Wednesday 25 June 2014


A place of worship –old with the new

In the second day of The Warehouse’s second CLAD (Community Listening and Discernment) we visited places of worship in the city bowl and I was struck by the diversity of the churches in the city. We first talked and prayed for Common Ground Inner city church. A colleague gave us the brief history of this young church plant (5 years old). The question this church seeks to address: “how does the place of worship become a space of inclusion and serving the marginalized in the city?”

Then, a few miles away from this church plant, we found another church housing a Welfare and Development program. Because it was Ascension Day, all the other staff had a day off, but the caretaker was on duty. I conversed with him about the joys and challenges he is facing at his work/worship place. He mentioned long hours and a sense of not being appreciated for what he does. This led me to ask myself the question: “what things are present in our places of worship which are not appreciated?”

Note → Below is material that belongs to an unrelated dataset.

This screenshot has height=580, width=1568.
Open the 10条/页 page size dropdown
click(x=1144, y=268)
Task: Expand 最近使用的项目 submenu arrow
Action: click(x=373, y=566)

So the journey led me to reflect about the resources the congregation have that they are taking for granted. It seems both ignorance and zeal cause people to “miss” or not to appreciate what they have. This makes them unable to act from a place of contentment and gratitude.

The conversation with the caretaker was informative and even though it was not the reason we went to that particular church, it did become the chief reflection for me. Our agenda was to go and listen to the organisation and pray for them. The caretaker reflected briefly about how a change of management in the institution/organisation can bring good things and one must be able to adapt to the new changes and be able to blend the old with the new.

Next we went to St Andrew’s Presbyterian Church, a beautiful building which was built in 1828. It has stained glass windows and is dedicated to different people who have served the church. My colleague picked up a pew leaflet to see the current membership and leadership of church and to read about the diversity of the church. My suspicion was that the church has become a community for foreign nationals (mainly from other parts of Africa) who have made this church their home. This building reflected the idea of the old with the new.

The question of how to serve the marginalised was depicted by St Andrew’s willingness to have offices space for Straatwerk. Straatwerk is an organization that has evolved from Friday nights reaching out to people living on the streets to becoming a training ground for the marginalised in the city. The partnership of Straatwerk as the new organization with the old congregation like St Andrew’s helps to prove the wisdom of the caretaker. I was stunned by the simplicity of the caretaker and yet his profound wisdom.

How is it possible to blend the old with the new, for example, the caretaker being the property manager? A caretaker is usually thought of as someone who is the security for the building, and the one who opens and locks the building. He also is someone who cares for the property’s garden.

Have we (the community of faith) thought of how we can up skill caretakers to be property managers?